The squirrel climbs up one of the cage bars and starts chirping at me from above. I look around for something, anything, to throw at it. My stomach rumbles.
“No game. I simply inquire.”
“There’re more of you. Yes? You’re not alone in this wood?”
“Of course not,” he squeaks. “Did I not mention the Redcliffe Guardians? Are you deaf or dull?”
“Neither. Are you a crazy old coot?” There’s nothing within reach except pine needles and dirt, so I give up on what would be a lousy breakfast anyways. Rodent is a beggar’s meal.
“Ah, that I am, but I’m not alone.” He responds with a grin then physically wipes it away with his hand before promptly continuing his interrogation. “So, if you have a tiger as a companion, what’s with the stallion? Why not ride the regal beast?”
“If your eyes worked, you would see that regal beast is far too seasoned.

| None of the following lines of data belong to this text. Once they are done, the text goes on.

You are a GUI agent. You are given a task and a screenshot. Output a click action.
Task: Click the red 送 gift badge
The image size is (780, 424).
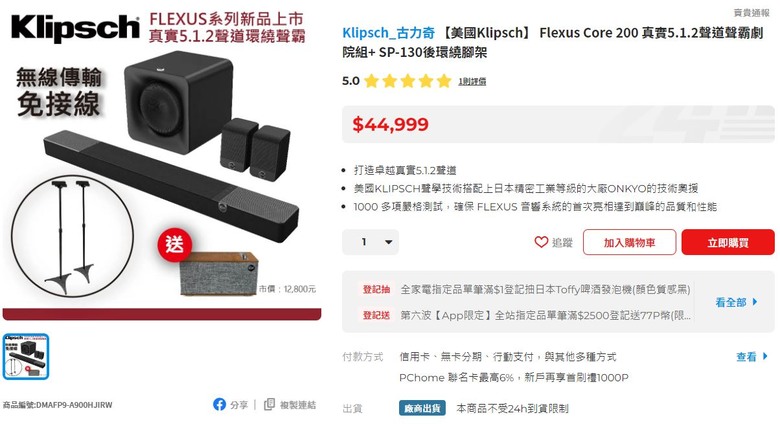coord(174,244)
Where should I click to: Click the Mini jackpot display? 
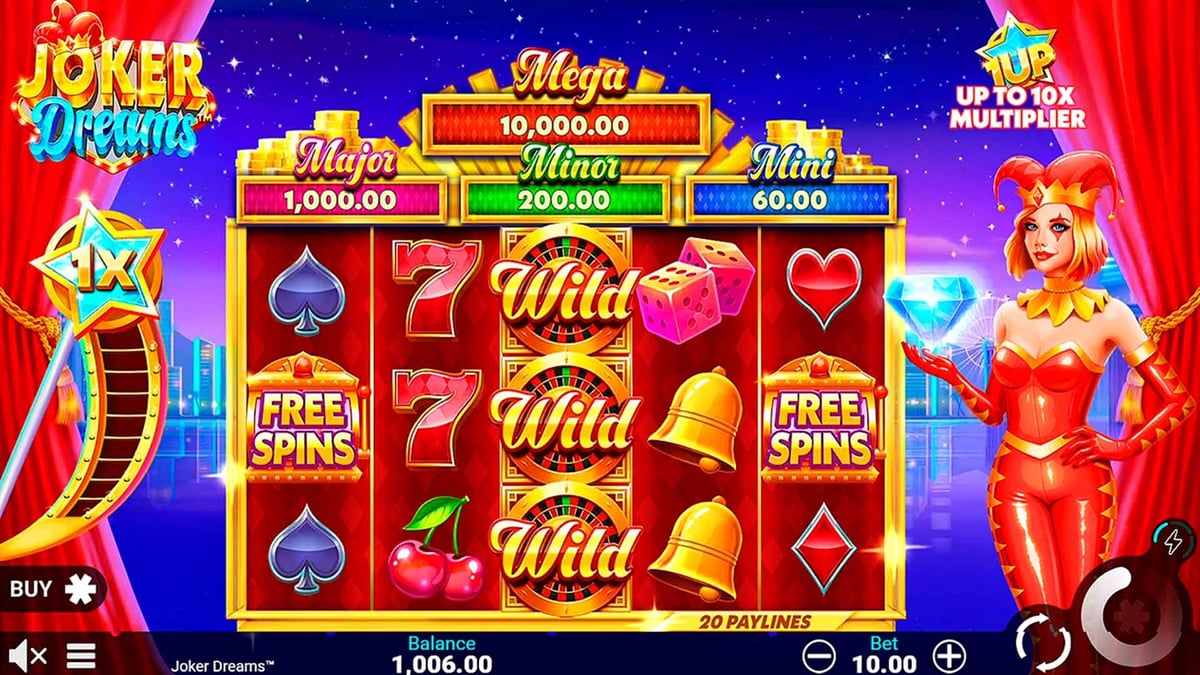click(x=790, y=187)
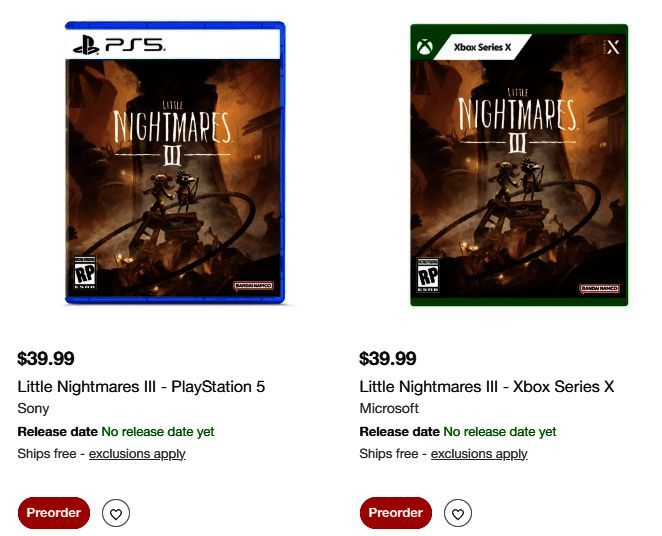Open the Xbox Little Nightmares III cover image
The width and height of the screenshot is (662, 536).
(518, 165)
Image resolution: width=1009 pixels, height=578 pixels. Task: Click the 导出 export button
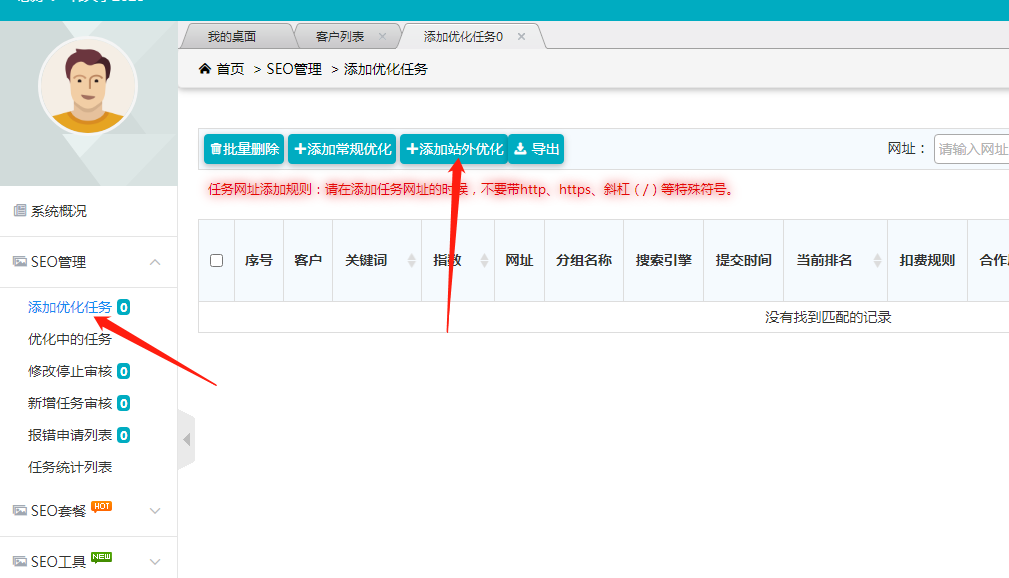[536, 150]
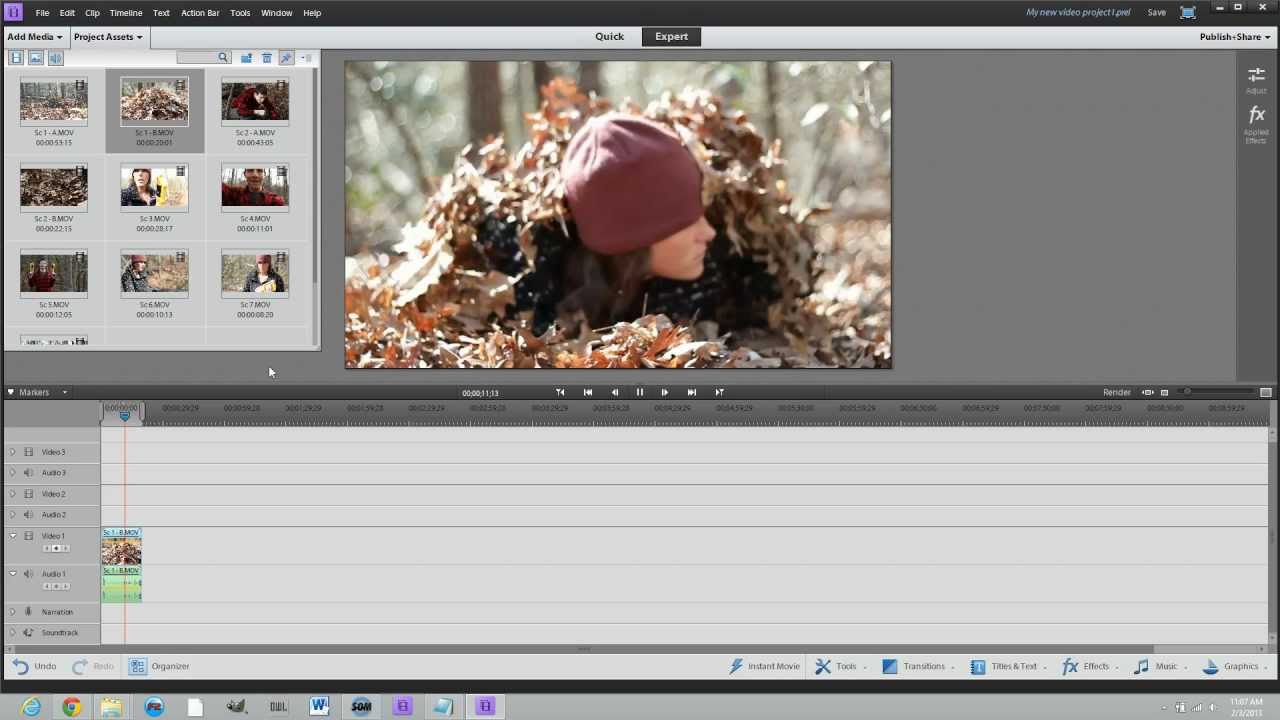This screenshot has width=1280, height=720.
Task: Open the Add Media dropdown
Action: (x=34, y=37)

The stallion was lent to me by a generous man who believed I was on a justified path.”
“Believed in you, or your ‘justified path’? And to do what?”
“Too many questions.”
“We choose to know who roams our wood.”
“So, you lock up any traveler that enters this wood? Isn’t that a bit taxing?”
“Not every traveler, just the ones who’ve no business here.”
“Let me go, then. My business is in Greybark.”
“Greybark?” The coot paces and massages his hairless chin. The squirrel bounces to the forest floor and paces alongside him. “Why Greybark? I here there’s not much to see save for a withering old village and a grumpy old goat.”
“I seek Old Lady Windblown. I’ve been told she resides there. I hear she’s full of wisdom, and wisdom is what I seek.”
“Wisdom, huh? You’re more likely to get modsiw out of her. Everything she says is backwards or in riddles.”
I stare at him, unsure how to respond to that comment.
“What? She’s absolutely whacky. Crazy. Unhinged.”
He’s either absolutely mad himself or a mad genius. I decide to bypass his games. “You know her, then?”
“Something like that, yes.”
“Can you tell me how to reach her?”
“Possibly. There’s really only one way to get there, but by the status of your current situation, I know you don’t have what it takes.”
“I have what it takes. I always have what it takes.” This crazy jester assumes too much. He thinks of me as some incompetent fool.
“Ah…you may be right. I’m not the best judge of character. But you can’t seem to escape a simple cage.”
Dammit. I must escape this inane cell, if only to give this imbecile a wallop. There must be something. A mechanism to open a hatch or something. Stroking his squirrel, the old man watches as I inspect the cell.